Astrid erzählte, dass sie schon häufig von Männern gefragt wurde, ob sie nicht heiraten wolle. Und nicht als Spaß.

Schwierigkeiten habe ich mir selbst eingebrockt, als ich ein paar Bilder von den Kindern aus der Nachbarschaft gemacht habe, Papierbilder diesmal, und sie dann anschließend an die Kinder verteilt. Das sprach sich sehr schnell herum. Und zog immer weitere Kreise. Ich war dann doch bald überfordert. Und sie teilen diese Bilder auch nicht. Wenn drei Leute auf einem Bild sind, dann wollen sie alle drei dieses Bild und ich habe mit Sicherheit danach zwei Leute, die richtig sauer auf mich sind. Wenn ich drei Bilder von den gleichen Leuten gemacht habe, sackt alle drei der erste ein, der sie in die Hände bekommt.

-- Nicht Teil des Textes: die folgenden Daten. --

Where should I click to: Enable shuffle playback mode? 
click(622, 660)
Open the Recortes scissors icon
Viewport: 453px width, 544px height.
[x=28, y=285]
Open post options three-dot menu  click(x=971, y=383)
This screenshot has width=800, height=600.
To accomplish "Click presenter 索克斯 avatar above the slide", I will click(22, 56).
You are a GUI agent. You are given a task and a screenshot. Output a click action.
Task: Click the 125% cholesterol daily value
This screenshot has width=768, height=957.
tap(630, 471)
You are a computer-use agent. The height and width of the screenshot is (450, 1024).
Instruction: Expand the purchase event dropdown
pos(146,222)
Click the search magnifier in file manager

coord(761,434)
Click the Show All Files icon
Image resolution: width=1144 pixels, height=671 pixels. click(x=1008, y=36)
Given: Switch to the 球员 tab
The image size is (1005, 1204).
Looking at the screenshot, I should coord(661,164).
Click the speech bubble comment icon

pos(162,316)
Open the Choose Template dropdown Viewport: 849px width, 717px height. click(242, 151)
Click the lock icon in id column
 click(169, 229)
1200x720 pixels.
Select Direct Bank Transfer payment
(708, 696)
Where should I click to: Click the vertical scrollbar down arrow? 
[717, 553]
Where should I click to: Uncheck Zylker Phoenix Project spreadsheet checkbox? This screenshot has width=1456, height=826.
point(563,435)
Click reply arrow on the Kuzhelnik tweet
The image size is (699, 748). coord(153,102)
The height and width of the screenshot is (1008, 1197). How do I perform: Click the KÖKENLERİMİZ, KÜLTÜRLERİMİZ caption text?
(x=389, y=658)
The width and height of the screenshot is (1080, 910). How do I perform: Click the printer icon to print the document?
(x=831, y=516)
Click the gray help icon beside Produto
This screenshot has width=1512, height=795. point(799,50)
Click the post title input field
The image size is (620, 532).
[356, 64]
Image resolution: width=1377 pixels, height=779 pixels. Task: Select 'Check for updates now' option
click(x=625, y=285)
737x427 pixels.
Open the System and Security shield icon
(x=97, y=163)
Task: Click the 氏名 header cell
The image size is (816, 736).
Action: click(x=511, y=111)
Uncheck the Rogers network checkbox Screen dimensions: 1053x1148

Selbst die Ingenieure, die: ”lass mich doch mal alle Bilder angucken” sagten, waren schwer zu bewegen, Bilder wieder herauszurücken, auf denen auch sie zu sehen waren. Ich habe später dann die Bilder schon vorsortiert und keiner konnte alle Bilder sehen. Wenn aber einmal die Besitzverhältnisse klar waren, dann konnten sie untereinander –manchmal- sich ihre Bilder zeigen. Insgesamt war es aber erstaunlich schwer mit meinen Bildern und hat eher Unfreude gebracht.